Kisah Ali Sadikin Naik Haji Dan Bertemu Dua Ulama Besar Indonesia

Sedang Trending 1 hari yang lalu
ARTICLE AD BOX

detikai.com, Jakarta - Desember 1974 menjadi salah satu titik kembali spiritual dalam kehidupan Gubernur DKI Jakarta saat itu, Ali Sadikin. Bersama sang istri dan seorang pendamping, dia menunaikan rukun Islam kelima: naik haji. Namun, lebih dari sekadar ibadah, perjalanan suci itu menyimpan kisah mendalam tentang pertemuan, perenungan, dan persahabatan nan membekas hingga akhir hayat.

Dikutip dari karya Ramadhan KH, dalam Bang Ali: Demi Jakarta 1966–1977, di masa karantina menjelang keberangkatan, bilik Ali Sadikin berdampingan dengan tokoh besar ustadz Indonesia, Buya Hamka. Dalam keheningan pagi dan sore, Ali kerap mendengar lantunan ayat-ayat suci dari bilik Buya.

Terpukau, dia bertanya kepada Buya, “Bapak ini pagi-pagi baca Qur’an, sore baca Qur’an. Hebat! Mengapa?” 

Buya Hamka hanya tersenyum.

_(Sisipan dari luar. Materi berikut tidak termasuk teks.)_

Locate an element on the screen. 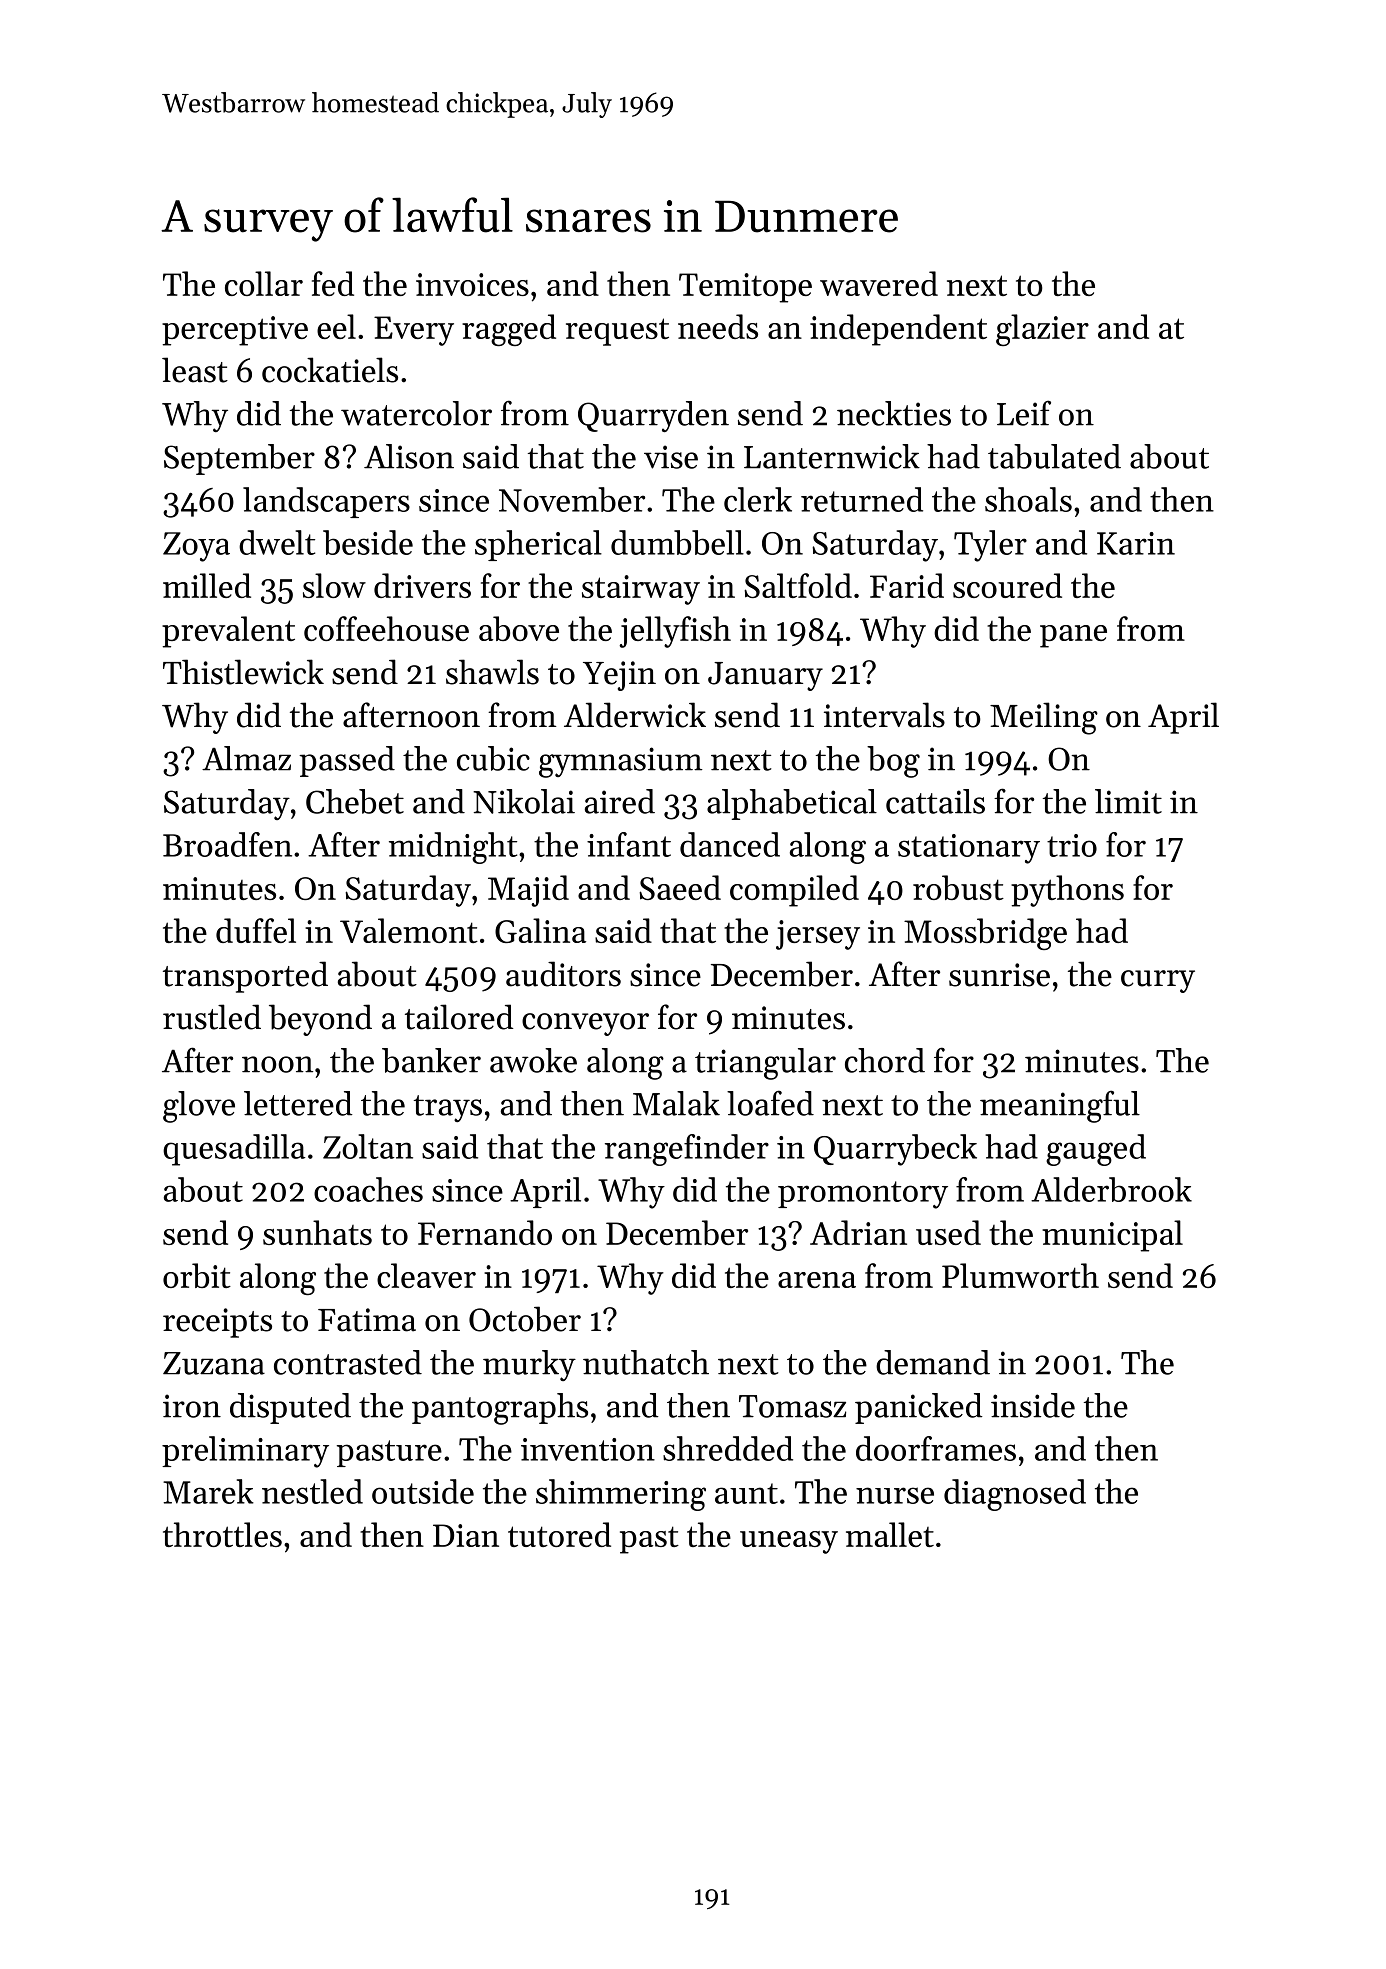 Image resolution: width=1386 pixels, height=1969 pixels. Temitope is located at coordinates (745, 288).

Sebuah senyum nan menyimpan kedalaman makna, tanpa banyak kata. “Saya juga tidak tahu apa sebabnya,” katanya sederhana.

Dari situ, Ali merasakan bahwa ibadah bukan sekadar kewajiban, tapi panggilan jiwa nan hanya bisa dijelaskan oleh kedekatan seorang hamba dengan Tuhannya.

Haji Tujuh Kali

Ali kaget ketika tahu Buya Hamka telah tujuh kali menunaikan haji. “Padahal nan wajib itu hanya satu kali,” ujarnya, kagum. “Mudah-mudahan saya mendapat emosi seperti Buya. Saya bakal coba menghayatinya,” tambahnya. Bukan basa-basi, Ali mengaku betul-betul mau merasakan makna spiritual nan dalam dari ibadah tersebut.

Namun, haji Ali Sadikin saat itu sempat menjadi buah bibir. Isu miring menyebut bahwa perjalanannya ke Tanah Suci adalah “haji politik”. Buya Hamka membela. “Mengenai jiwa manusia hanya Tuhan nan tahu. Tapi jika Ali Sadikin disebut ‘haji politik’, saya rasa tidak,” tegasnya.

Penilaian dari Buya—yang sebelumnya pernah mengkritik kebijakan Ali lewat tulisan soal gambling dan lokalisasi WTS—menjadi pengakuan krusial bahwa hubungan mereka dilandasi rasa saling menghormati dan keterbukaan berpikir.

Masuk Ka'bah dan Menemukan Kehidupan

Ali juga mendapat hidayah langka: kesempatan masuk ke dalam Ka’bah dan salat empat rakaat di dalamnya. Ia tidak bisa mengungkapkan dengan kata-kata kebahagiaan nan dirasakannya. “Luar biasa! Saya sangat berterima kasih mendapatkan kesempatan ini,” tulisnya penuh syukur.

Namun, kebahagiaan pribadinya terusik oleh realita di sekitar. Ia menyaksikan banyak jamaah Indonesia terjebak dalam kondisi mengenaskan—kamar sempit dan pengap, kekurangan air, pelayanan buruk, hingga menjadi korban penipuan. Ia terenyuh, sedih, dan berkeinginan menjadikan temuannya sebagai bahan pertimbangan untuk perbaikan jasa haji di Indonesia.

Pertemuan dengan M Natsir

Tak hanya berbareng Buya Hamka, Ali juga berjumpa Mohammad Natsir di Mekkah—sosok politisi dan ustadz nan pada masa sebelumnya pernah berseberangan dengan Presiden Soekarno. Ini menjadi percakapan pertama nan cukup panjang di antara keduanya.

“Perasaan tidak suka nan pertama kepada Bung Karno, lenyap lenyap dengan pertemuan kami di Mekkah itu,” ungkap Ali.

Baginya, pertemuan itu menghapus prasangka, mempertemukan kembali dua pribadi dalam nuansa keagamaan nan tulus. Ia meyakini, “Orang macam beliau ini adalah pejuang nan patut dihormati—dalam kepercayaan dan juga konsistensi.”